YOUR ASSIGNMENT - If a line below contains the string "click", copy it out.

DATASET CONTENT -
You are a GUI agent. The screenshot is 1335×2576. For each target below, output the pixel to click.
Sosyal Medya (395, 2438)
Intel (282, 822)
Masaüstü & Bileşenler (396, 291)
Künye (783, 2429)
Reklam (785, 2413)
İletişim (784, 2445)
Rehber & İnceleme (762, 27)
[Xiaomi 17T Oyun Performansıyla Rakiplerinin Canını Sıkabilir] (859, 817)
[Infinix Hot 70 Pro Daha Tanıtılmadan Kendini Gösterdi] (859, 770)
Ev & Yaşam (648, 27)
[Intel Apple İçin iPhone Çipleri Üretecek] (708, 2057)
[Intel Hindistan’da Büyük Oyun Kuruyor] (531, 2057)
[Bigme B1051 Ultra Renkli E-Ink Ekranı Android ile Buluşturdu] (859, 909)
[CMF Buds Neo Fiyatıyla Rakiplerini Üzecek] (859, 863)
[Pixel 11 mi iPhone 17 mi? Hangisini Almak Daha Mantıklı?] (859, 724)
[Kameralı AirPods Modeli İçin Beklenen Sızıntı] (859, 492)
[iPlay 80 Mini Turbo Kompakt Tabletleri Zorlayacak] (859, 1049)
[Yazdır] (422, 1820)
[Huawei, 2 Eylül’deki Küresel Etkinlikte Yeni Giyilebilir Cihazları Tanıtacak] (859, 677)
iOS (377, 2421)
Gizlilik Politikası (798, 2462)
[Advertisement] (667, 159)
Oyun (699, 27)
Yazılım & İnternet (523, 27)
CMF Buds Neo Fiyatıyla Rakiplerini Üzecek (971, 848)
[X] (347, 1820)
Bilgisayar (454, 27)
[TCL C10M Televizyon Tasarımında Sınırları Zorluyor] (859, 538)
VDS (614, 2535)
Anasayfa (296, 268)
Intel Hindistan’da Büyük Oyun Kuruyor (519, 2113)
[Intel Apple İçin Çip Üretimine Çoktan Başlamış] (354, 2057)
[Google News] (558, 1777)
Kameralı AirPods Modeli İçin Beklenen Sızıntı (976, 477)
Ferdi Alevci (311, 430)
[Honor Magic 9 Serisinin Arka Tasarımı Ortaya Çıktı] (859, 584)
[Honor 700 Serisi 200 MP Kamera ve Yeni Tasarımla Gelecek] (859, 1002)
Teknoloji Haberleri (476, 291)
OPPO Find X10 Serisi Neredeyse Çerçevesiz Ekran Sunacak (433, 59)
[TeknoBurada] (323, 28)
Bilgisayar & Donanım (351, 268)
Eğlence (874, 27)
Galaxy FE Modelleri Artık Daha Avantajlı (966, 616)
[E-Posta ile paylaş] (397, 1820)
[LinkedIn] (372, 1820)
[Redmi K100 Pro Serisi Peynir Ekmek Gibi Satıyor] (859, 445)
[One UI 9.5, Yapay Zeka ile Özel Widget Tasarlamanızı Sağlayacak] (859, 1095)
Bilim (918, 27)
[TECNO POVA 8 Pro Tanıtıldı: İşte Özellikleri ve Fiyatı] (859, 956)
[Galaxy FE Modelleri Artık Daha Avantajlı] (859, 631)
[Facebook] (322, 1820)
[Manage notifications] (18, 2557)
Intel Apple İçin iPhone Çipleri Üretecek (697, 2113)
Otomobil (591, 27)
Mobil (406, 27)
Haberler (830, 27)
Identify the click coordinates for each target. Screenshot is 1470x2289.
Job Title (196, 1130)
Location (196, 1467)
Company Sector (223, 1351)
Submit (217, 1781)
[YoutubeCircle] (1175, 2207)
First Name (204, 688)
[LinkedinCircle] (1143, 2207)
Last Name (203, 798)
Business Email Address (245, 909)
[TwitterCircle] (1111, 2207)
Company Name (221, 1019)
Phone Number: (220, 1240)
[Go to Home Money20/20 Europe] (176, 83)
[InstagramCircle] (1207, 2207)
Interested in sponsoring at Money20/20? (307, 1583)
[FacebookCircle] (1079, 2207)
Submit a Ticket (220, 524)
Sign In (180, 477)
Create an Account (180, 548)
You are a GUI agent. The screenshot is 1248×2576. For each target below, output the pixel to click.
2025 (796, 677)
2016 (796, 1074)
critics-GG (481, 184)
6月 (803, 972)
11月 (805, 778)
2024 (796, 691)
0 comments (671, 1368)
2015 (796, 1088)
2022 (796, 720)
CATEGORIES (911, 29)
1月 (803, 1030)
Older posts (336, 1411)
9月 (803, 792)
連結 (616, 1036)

EXERCISE RESPONSE -
You are a GUI agent. The screenshot is 1335×2576. For each target below, output the pixel to click.
Identify the click coordinates for each target. Screenshot is 1470x2289.
You are a GUI agent. The screenshot is 1248×2576. For each target below, output the pixel to click.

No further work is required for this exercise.